Takings at theatres in London’s West End have increased for the eighth consecutive year with box offices recording ticket sales of £528m in 2011, according to figures.
Total revenues at the box office rose by three per cent on 2010’s figures to reach £528,375,874 last year, said the Society of London Theatre (SOLT). The increase in VAT from 17.5 per cent to 20 per cent is thought to have been behind much of the rise, with the increase estimated at about one per cent once VAT is stripped out.
The average attendance per performance went up by 10 tickets from 2010 to reach 770, but overall attendance fell by approximately two per cent to 13,915,815 across 52 commercial and not-for-profit houses.
Commercial venues had 146 dark weeks – when theatres are closed to the public – contributing to the fall in overall attendance. There were just 85 dark weeks in 2010.
The sharp increase in dark weeks can be largely explained by the opening of two big new productions, which required theatres to shut for several months while preparations were made. Shrek the Musical at the Theatre Royal Drury Lane and The Wizard of Oz at London Palladium caused the closures.
SOLT president Mark Rubinstein said: “We are extremely proud that our theatres have yet again gone on to achieve another record-breaking year of sales, with many shows announcing record-breaking runs of their own.
“Despite the prevailing rigours of the economic climate, theatre-goers have acted with their feet and wallets and shown just how much they value a trip to one of our world-class shows.
“We can confirm buoyant box office advances for 2012, a year in which we look forward to welcoming millions more national and international visitors through our theatre doors.”

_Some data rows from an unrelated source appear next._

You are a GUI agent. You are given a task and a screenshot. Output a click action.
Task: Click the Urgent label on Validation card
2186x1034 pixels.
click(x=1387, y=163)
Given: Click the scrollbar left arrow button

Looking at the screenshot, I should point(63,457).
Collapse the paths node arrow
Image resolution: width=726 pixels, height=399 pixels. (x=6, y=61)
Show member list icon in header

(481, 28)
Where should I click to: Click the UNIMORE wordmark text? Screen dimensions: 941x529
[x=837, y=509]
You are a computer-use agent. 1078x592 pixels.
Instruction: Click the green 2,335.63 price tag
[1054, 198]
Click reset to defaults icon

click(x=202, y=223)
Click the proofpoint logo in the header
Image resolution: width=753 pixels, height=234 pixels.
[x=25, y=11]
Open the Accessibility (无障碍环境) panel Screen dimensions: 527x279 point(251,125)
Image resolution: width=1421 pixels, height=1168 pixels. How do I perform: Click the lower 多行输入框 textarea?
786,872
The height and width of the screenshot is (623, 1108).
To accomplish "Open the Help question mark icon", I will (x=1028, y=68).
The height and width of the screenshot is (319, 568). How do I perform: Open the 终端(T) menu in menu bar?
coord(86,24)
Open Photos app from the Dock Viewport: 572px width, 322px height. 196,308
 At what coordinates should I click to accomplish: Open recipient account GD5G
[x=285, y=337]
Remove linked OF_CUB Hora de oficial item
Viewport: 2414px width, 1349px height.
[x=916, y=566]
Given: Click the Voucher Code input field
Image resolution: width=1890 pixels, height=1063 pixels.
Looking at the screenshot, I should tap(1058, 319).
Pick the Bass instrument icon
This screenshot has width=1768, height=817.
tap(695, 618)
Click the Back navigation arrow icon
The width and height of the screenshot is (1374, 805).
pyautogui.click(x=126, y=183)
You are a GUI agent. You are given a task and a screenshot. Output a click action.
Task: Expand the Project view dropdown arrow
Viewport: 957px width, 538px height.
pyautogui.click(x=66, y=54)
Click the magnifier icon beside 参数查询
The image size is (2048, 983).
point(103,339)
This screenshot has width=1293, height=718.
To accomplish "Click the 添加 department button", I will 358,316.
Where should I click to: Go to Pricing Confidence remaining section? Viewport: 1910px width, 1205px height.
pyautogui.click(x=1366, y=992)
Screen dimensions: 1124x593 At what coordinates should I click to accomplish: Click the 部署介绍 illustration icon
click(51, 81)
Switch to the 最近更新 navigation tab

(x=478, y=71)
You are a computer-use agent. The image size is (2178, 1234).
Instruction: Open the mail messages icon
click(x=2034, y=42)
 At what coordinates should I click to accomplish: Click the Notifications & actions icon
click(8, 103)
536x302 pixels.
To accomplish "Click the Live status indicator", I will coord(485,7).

Plays performed well last year, recording a revenue rise of 10 per cent and an attendance increase of two per cent. SRO productions of Jerusalem, Much Ado About Nothing, Yes, Prime Minister, The Ladykillers, Frankenstein, Noises Off and Richard III with Kevin Spacey were among the most popular shows.
Revenue went up one per cent for performances in other categories, such as dance, opera, entertainment and performance, to hit £82m despite a four per cent fall in attendance figures.